Diante da crises socioambientais, o ambientalismo também precisa de reavaliação e autocrítica, por Henrique Cortez



editorial

[EcoDebate] Ao longo dos últimos 20 anos, no Brasil e no mundo, a causa socioambiental conquistou alguns avanços e sofreu grandes derrotas. Depois de muitos anos de militância e jornalismo ambiental, me vejo falando das mesmas coisas, diante dos mesmos problemas, o que é profundamente desanimador. Tenho consciência de que meu prazo de validade está vencendo e, por isto, a frustração e o senso de urgência são ainda maiores.
Também percebo que as grandes ONGs ambientais continuam com mesmas as agendas, os mesmos discursos e a mesma dinâmica de atuação. Ou seja, também nas ações organizadas pouco avançamos, diante das crises globais e locais.

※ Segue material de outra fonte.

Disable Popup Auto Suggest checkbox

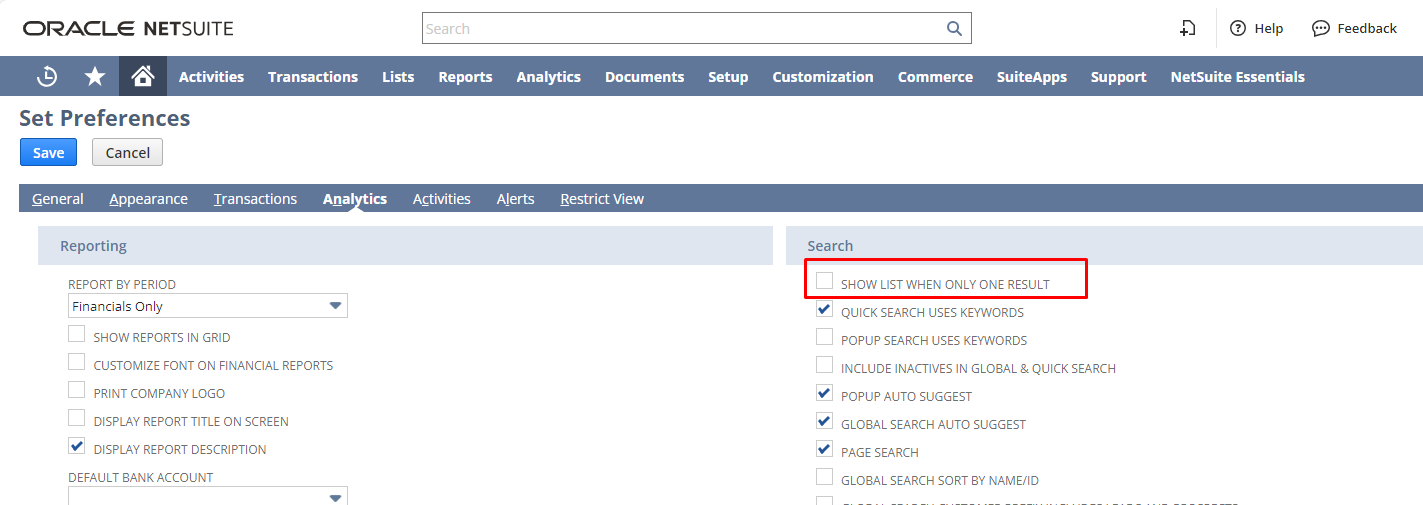click(825, 394)
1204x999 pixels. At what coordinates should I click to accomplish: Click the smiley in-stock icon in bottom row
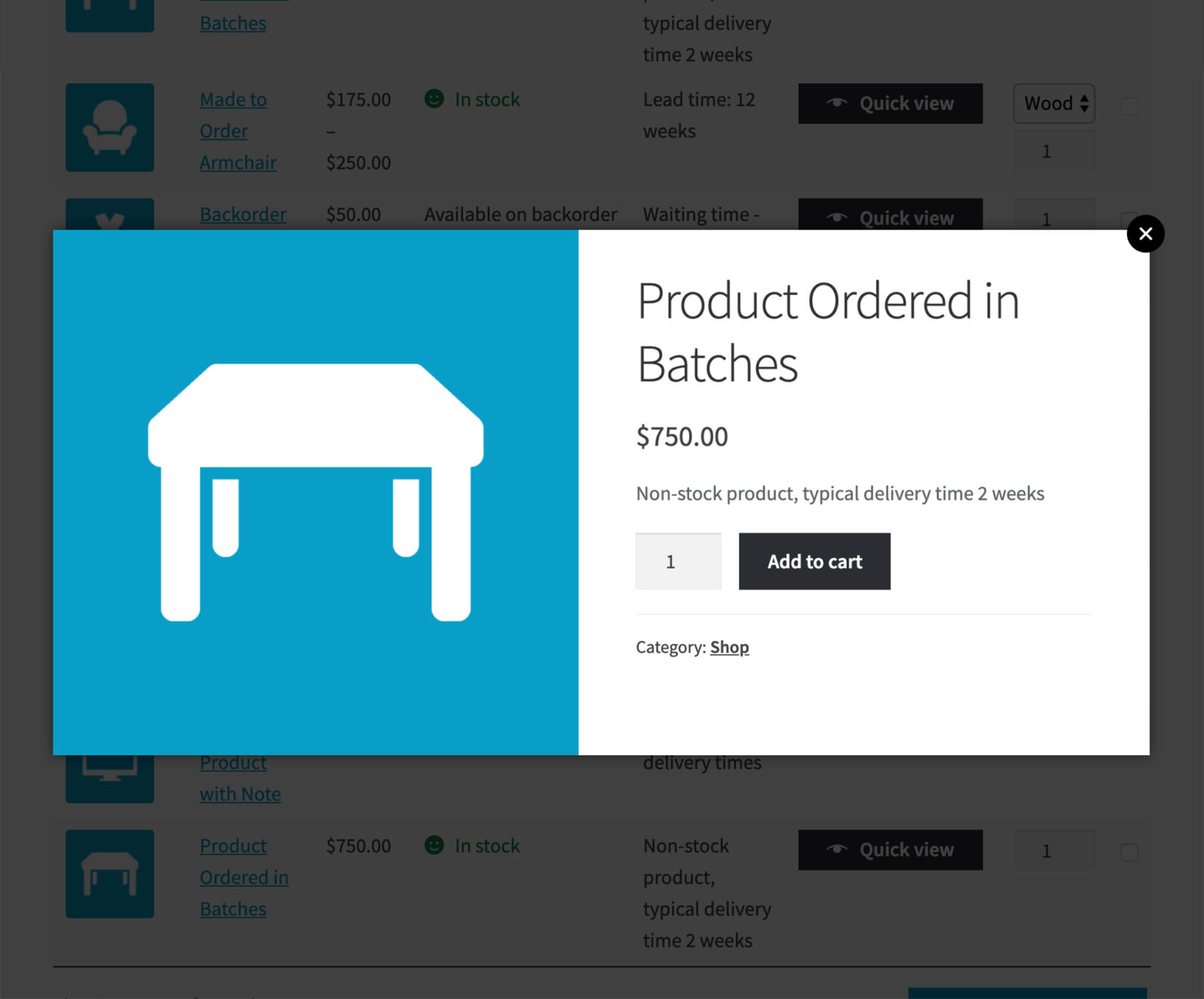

Um dos nossos problemas é a diversidade de temas na nossa agenda socioambiental, É fácil ser ambientalista nos países top do primeiro mundo, mas, nós ainda estamos patinando na educação, na saúde, no saneamento, na gestão de resíduos, na conservação, na proteção de espécies (vegetais e animais) ameaçadas, no combate ao desmatamento, nas queimadas ilegais, nas ameaças aos territórios indígenas, quilombolas e populações tradicionais, na urbanização desorganizada, na exploração predatória de nossos recursos naturais, e por aí vai.
Raras ONGs ambientalistas conseguem traçar uma agenda comum com outras ONGs ambientais e, principalmente, com os agentes sociais e os movimentos populares como a CPT, o MST, o MAB, as organizações de defesa dos direitos humanos, dos indígenas, dos quilombolas.
Aliás, as grandes ONGs precisam reavaliar suas estratégias e ações, separando as agendas globais e locais, porque nem sempre são as mesmas. No feio, sujo e pobre mundo dos subdesenvolvidos, as pautas urgentes são outras. Também devem se preocupar com a formação e informação de seus ativistas para além de seu foco específico de ação. Já passamos do momento em que a ‘decoreba’ de briefings produzidos à distância podia ser suficiente.
No Brasil e nos demais países em desenvolvimento, adotamos um modelo de desenvolvimento socialmente injusto, economicamente excludente e ambientalmente irresponsável e este é o grande tema que nos aproxima dos demais movimentos sociais e populares. Pelo menos deveria nos aproximar.
Se não questionarmos o modelo de desenvolvimento, ficaremos presos a temas meramente acessórios, em um ambientalismo de butique que não vai muito além de discutir as sacolinhas de supermercado ou fazer a separação do lixo reciclável.
De fato, o ambientalismo continua incapaz de se articular com os movimentos sociais e populares. Ao contrário dos demais movimentos sociais, os ambientalistas, em geral, tem dificuldades em assumir o questionamento do modelo de desenvolvimento, da economia que está ‘matando o planeta’, da exclusão econômica e outras questões que estão profundamente relacionadas à crise ambiental.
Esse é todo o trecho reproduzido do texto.